Released on Blu-ray for the first time this week courtesy of Second Sight Films (in a stylish steelbook package, no less), David Cronenberg’s cult thriller Scanners (1981) is a near-prefect distillation of the Canadian director’s key preoccupations with psychoanalytics and transmogrification. Stephen Lack stars as protagonist Cameron Vale, a drifting vagrant blighted by deafening voices in his head. Little does Vale know that he is, in fact, a ‘scanner’: one of a handful of individuals in the United States blessed (or perhaps plagued) with telepathic powers. However, not all of Vale’s kin are as sheepish about their talents.

Saved from the streets by understanding ConSec corporation employee Dr. Paul Ruth (The Prisoner’s iconic Patrick McGoohan), Vale is recruited to seek out the psychotic Darryl Revok (Michael Ironside), a dissident scanner with world domination on his twisted, utterly destructive mind. It’s soon revealed that the unhinged Revok – who bears a distinctive scar on his forehead after an incident with a drill – is building a personal army of brain-pilfering soldiers with which to enslave humanity. Thus, the conflicted Vale sets off to track down his mark whilst encountering other, more peace-loving members of his unique biological sub-order, including pacifist scanner Kim Obrist (Jennifer O’Neill).

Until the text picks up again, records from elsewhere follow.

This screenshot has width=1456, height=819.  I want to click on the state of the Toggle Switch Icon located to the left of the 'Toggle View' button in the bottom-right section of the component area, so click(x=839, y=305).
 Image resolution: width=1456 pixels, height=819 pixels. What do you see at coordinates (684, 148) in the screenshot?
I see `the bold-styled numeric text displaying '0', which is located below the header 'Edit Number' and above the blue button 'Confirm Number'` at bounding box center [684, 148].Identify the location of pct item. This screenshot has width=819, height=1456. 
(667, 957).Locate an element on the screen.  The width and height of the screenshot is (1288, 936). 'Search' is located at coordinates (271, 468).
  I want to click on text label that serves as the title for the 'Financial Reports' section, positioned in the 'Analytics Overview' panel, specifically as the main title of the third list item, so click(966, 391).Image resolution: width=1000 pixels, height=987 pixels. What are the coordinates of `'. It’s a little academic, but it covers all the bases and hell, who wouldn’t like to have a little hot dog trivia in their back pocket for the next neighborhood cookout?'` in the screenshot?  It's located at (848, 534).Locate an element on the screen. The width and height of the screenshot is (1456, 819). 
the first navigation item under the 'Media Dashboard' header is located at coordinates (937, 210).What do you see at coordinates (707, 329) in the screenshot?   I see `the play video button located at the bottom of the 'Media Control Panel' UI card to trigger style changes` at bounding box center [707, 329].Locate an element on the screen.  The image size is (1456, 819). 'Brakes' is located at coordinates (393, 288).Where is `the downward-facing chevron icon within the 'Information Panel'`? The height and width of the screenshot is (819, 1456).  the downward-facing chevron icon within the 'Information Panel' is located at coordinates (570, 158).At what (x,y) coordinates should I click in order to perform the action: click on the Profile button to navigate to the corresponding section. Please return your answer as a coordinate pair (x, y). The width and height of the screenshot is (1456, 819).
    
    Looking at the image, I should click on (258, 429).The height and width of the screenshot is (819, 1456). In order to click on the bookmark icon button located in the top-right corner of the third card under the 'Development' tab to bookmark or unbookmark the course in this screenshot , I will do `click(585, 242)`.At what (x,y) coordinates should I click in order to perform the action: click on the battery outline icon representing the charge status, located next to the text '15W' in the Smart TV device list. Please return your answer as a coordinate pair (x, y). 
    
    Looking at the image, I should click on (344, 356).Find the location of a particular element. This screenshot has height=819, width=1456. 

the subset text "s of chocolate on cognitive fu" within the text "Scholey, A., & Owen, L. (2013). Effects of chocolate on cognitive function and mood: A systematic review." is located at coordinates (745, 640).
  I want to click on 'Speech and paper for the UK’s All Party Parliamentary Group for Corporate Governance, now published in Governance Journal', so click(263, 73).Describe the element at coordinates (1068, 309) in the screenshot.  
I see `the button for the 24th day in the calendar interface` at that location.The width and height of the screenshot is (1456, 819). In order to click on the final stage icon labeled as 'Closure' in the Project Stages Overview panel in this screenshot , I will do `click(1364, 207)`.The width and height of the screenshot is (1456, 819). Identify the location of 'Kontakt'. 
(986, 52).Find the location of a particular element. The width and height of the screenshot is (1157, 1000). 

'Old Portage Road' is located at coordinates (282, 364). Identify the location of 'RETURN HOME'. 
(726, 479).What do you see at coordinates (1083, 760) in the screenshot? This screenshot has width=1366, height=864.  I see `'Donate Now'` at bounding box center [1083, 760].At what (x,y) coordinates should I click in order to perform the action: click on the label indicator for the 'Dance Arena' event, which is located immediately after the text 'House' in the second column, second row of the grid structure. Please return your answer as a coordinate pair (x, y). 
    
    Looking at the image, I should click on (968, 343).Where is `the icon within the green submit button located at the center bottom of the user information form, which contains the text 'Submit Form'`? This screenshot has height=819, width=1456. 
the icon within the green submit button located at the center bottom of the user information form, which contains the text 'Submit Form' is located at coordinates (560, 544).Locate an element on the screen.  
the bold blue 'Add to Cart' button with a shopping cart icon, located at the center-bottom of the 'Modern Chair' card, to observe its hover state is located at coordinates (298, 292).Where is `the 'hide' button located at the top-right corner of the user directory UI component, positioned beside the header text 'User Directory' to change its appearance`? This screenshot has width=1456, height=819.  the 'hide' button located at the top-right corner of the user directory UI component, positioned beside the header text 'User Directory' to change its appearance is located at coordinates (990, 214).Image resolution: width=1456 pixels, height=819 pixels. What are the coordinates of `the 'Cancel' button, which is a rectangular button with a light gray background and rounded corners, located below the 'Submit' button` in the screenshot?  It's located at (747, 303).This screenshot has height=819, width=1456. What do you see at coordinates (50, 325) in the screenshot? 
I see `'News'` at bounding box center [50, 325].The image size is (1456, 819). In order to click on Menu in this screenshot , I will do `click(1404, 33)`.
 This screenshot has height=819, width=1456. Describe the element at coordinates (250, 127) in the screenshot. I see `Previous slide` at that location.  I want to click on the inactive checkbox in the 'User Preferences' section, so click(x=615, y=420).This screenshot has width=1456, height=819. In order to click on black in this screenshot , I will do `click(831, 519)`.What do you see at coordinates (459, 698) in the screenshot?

Still one of Cronenberg’s finest hours (with perhaps only 1986’s The Fly and 1988’s Dead Ringers towering above it), Scanners is a dark and ruthlessly observed satire on both the American pharmaceutical industry and the rise of conformity culture, showing the cataclysmic results of enforced ‘groupthink’ upon a vulnerable cross-section of modern society. Complex mental illness is implied in each scanner, with Robert A. Silverman particularly well-drawn as a homicidal telepath-turned-conceptual artist; the formerly untapped resources of his mind freed from their restraints, yet suppressed through a zen-like dedication to aesthetic experimentation. For the other scanners, however, ConSec’s drug ‘ephemerol’ seems the only release from psychological dissonance – but is it?

Cronenberg completists will find much to pour over with this new Blu-ray release, Second Sight Films complementing an impeccably restored main feature with several compelling interviews with key talent – including the starring Lack, cinematographer Mark Irwin and makeup effects artist/body horror specialist Stephen Dupuis. Also rereleased on DVD and Blu-ray this week are the two Scanners sequels – 1991’s Scanners II: The New Order and Scanners III: The Takeover – which, whilst both vastly inferior to their forebear, do at least provide a distracting extension to Cronenberg’s original brave new world.